En algún momento parte del país se nos volvió la república del odio. En buena medida, sí, la responsabilidad de la polarización social que vivimos proviene del modo en que se administra políticamente el país. Lo vemos mañana a mañana, cierto. Pero no todo proviene de ahí. Ya desde unos años antes, cuando las redes sociales cobraron fuerza, surgió una muy considerable cantidad de personas que desperdician el pago que hacen por su línea de celular en meterse en todo, sin saber, tan sólo para mentar madres.
El anonimato ayuda, desde luego, pero ese es otro asunto que sólo auxilia al síntoma principal. Lo interesante de este odio es que no sirve siquiera como catarsis: las personas a las que se destinan lo comentarios “mortíferos” y “lapidarios” no leen esas opiniones, no se enganchan, no les importan. Así que aquellas balas en apariencia demoledoras y fatales en realidad son meros fulminantes que sólo escucha quien los profiere. Y eso incrementa el odio generalizado que siente el que los envía.
Se generó un hecho, que no alcanza el grado de polémica ni mucho menos, en torno a la velocidad con la que la joven cantante Ángela Aguilar interpretó el Himno Nacional. Y no únicamente la comunidad anónima sino algunos personajes reconocibles se manifestaron en contra de eso que se creyó un atentado. Y como era esperable hubo algunas voces que se tomaron un minuto para señalar que el tema carecía de la importancia que se le deseaba imprimir. Y tenían razón: el himno que nos representa musicalmente está enmarcado en ciertos cánones que se refieren a su letra y música. Pero cantarlo con una intencionalidad ligeramente distinta no alcanzaría para ofender a ninguna de las personas que se visten a diario de verde, blanco y rojo. Y, sin embargo, la red se llenó de comentarios y así continuará.

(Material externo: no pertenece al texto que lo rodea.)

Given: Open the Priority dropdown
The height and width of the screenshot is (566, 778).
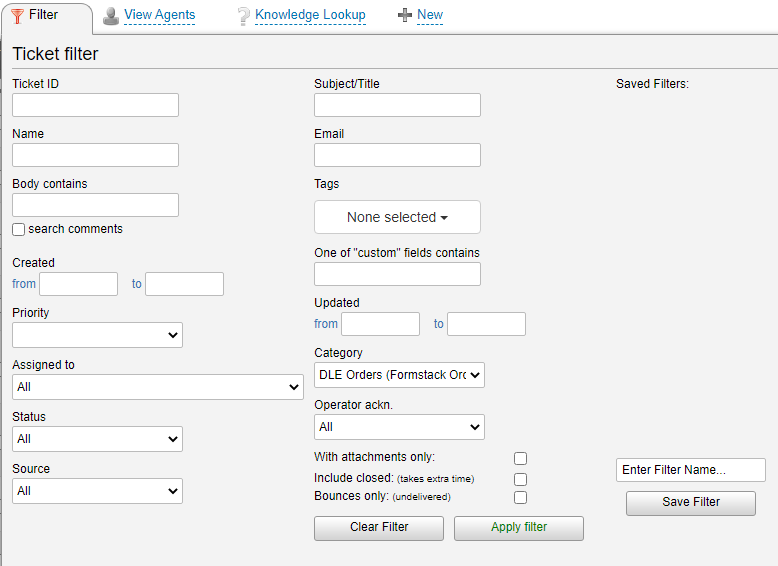Looking at the screenshot, I should (x=97, y=335).
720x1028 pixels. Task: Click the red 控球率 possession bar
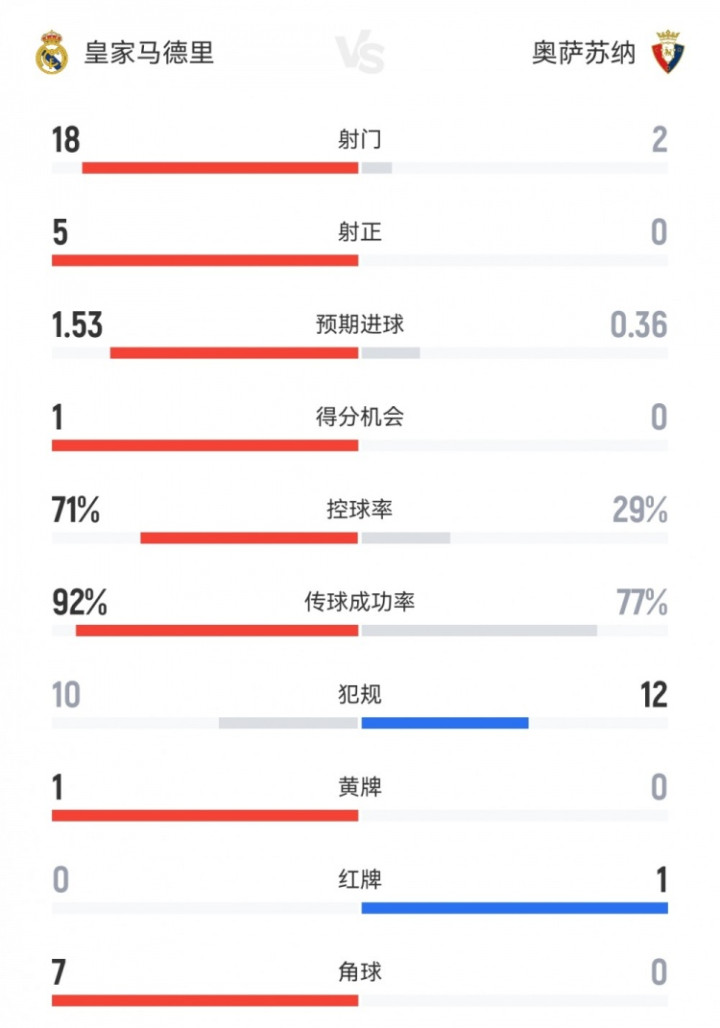click(x=249, y=538)
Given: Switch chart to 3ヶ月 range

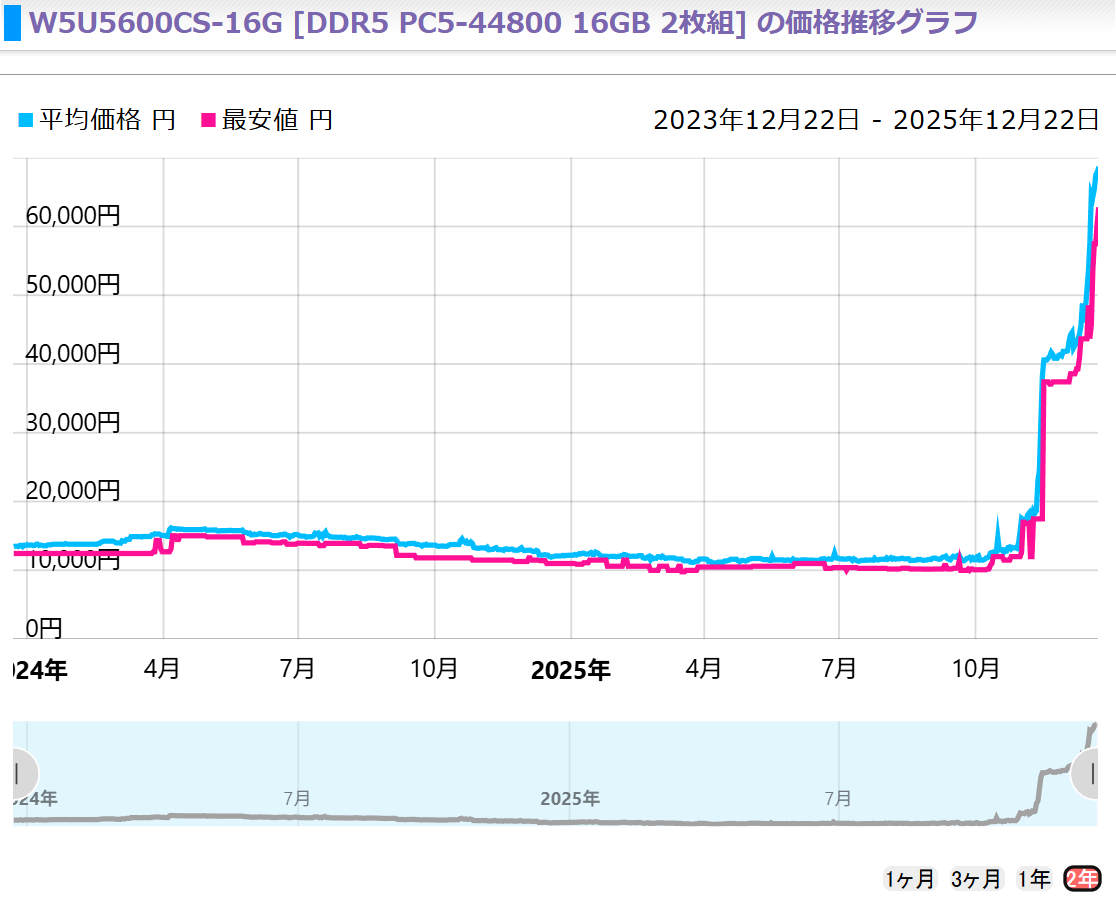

No existe una normativa legal y punitiva que señale que un encuentro boxístico profesional, esto es, comercial, de pago para los protagonistas y asistentes, representa una batalla entre dos países en la cual la interpretación de los himnos conlleva la honra patria. Lo cual nos hace pensar que si en vez del himno un grupo orquestal interpretara la “Marcha de Zacatecas” o “El Sinaloense”, ambas piezas bellísimas, perfectamente reconocibles y de enorme y merecida popularidad, el asunto estaría zanjado.
Pero como no es así, entonces se levanta la polvareda que no proviene siquiera de la generación de cristal, ni de la de los “ofendiditos”, ambas dignas de bajarle a la palanca del baño. Proviene, y este es el fenómeno que es necesario estudiar, de la república del odio.
Ya que existe y está ahí, con integrantes de nombre real o ficticio, merece atención sociológica porque aunque parezca una inocentada inútil, si se ve la cantidad de personas dedicadas a odiar y a qué deben su conducta, alguien las va a usar para los fines que mejor le convenga. Sí, como usted, aquí su escribidor también piensa en la clase política.
Respecto de la muy joven y prometedora Ángela Aguilar es necesario decir que no eran necesarias las disculpas de su padre, cantante también, ni la “magnanimidad” de Gobernación. Pensemos, por ejemplo, en “La Llorona”: Aguilar la interpreta de un modo, Natalia Lafourcade de muy otra sublime manera y Chavela Vargas con un estilo distinto y desgarrador. Ninguna incomodaría a su autor ni a sus escuchas, ni a los de cristal ni a los ofendiditos, pero sí a los de la república del odio. Los odiadores son un ejército por ahora desperdiciado, pero no se mantendrán así por mucho tiempo.